Thermodynamic model for the glass transition: deeply supercooled liquids as mixtures of solid-like and liquid-like micro-regions

TL;DR

This paper introduces a thermodynamic model describing deeply supercooled liquids as mixtures of solid-like and liquid-like micro-regions, linking their thermodynamic and relaxation properties through a universal temperature-dependent framework.

Contribution

It proposes a novel thermodynamic model connecting micro-region composition with viscosity and fragility in supercooled liquids, validated by molecular dynamics simulations.

Findings

Universal temperature dependence of excess entropy correlates with relaxation time.

Model predicts fragility based on micro-region composition.

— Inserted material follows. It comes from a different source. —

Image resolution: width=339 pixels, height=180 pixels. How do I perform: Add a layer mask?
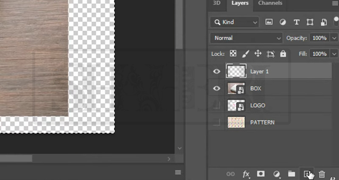coord(261,174)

Testable via molecular dynamics simulations.

Abstract

For a deeply supercooled liquid just above its glass transition temperature, we present a simple thermodynamic model, where the deeply supercooled liquid is assumed to be a mixture of solid-like and liquid-like micro regions. The mole fraction of the liquid-like regions controls the thermodynamic properties of the supercooled liquid while that of the solid-like regions controls its relaxation time or viscosity. From the universal temperature dependence of the molar excess entropy for the deeply supercooled liquids, we derive the temperature dependence of the mole fraction of the liquid-like regions to obtain the universal temperature dependence of the relaxation time or the viscosity for the deeply supercooled liquids. A central parameter of our model is then shown to be a measure for the fragility of a supercooled liquid. We also suggest a way to test our physical picture of deeply supercooled liquids by means of molecular dynamics simulations of model liquids.